After a quick bite and a few more errands, we part ways until it’s time to link back up at Quicken Loans Arena for Game 3. As if the crowd needs any more reason for creating a raucous environment, Steph runs through a litany of high-energy hits: Ayo & Teo’s “Rolex,” Jeezy’s “Win,” Diddy’s “Victory,” Lil’ Reese, Rick Ross and Drake’s “Us (Remix)” and the modern-day holy grail of hip-hop motivational sermons in Meek Mill’s “Dreams & Nightmares (Intro).”

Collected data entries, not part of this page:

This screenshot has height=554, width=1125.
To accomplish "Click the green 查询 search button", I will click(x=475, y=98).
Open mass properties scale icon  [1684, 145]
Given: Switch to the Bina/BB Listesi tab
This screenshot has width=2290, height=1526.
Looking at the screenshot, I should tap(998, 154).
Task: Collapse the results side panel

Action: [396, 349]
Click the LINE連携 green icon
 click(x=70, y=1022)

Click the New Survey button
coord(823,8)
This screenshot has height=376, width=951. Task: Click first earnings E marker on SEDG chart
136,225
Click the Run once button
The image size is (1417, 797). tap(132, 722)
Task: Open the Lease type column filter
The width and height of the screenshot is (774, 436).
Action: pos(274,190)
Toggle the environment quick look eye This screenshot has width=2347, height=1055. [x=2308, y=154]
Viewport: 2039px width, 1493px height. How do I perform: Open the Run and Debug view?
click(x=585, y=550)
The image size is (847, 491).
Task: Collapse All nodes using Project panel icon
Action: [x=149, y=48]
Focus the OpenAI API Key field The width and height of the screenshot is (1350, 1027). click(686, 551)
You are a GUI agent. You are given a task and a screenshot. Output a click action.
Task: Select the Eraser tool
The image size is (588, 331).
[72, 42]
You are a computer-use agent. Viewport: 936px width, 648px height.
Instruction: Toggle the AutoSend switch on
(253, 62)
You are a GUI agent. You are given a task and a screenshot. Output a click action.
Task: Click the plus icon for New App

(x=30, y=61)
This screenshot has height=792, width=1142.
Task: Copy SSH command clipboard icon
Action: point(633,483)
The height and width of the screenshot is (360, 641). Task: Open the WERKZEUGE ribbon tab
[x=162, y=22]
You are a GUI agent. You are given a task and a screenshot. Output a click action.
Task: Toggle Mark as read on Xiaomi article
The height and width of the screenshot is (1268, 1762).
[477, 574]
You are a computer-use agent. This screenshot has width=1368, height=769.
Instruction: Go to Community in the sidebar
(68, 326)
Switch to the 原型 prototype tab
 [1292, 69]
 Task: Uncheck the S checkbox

Unfortunately, all the energy in the world, yet another LeBron triple-double and a breakout performance from Rodney Hood wasn’t enough, as Kevin Durant and the Golden State Warriors inched one step closer to defeating the Cavs for the third time in the past four seasons. With the game ending closer to midnight, Steph lamented the moments missed in the game that could’ve turned Friday night’s Game 4 into a potentially series-tying contest. The night might have been over closer to midnight when the game ended. But for Floss, his night is only halfway done. He’s leaving work to go back to work for an after-party about a mile away.

It’s a grind he’s dedicated his life to since the days of poor-quality mixtapes at Ohio State. Just like LeBron, in his 15th season as well, Floss doesn’t appear to be slowing down anytime soon.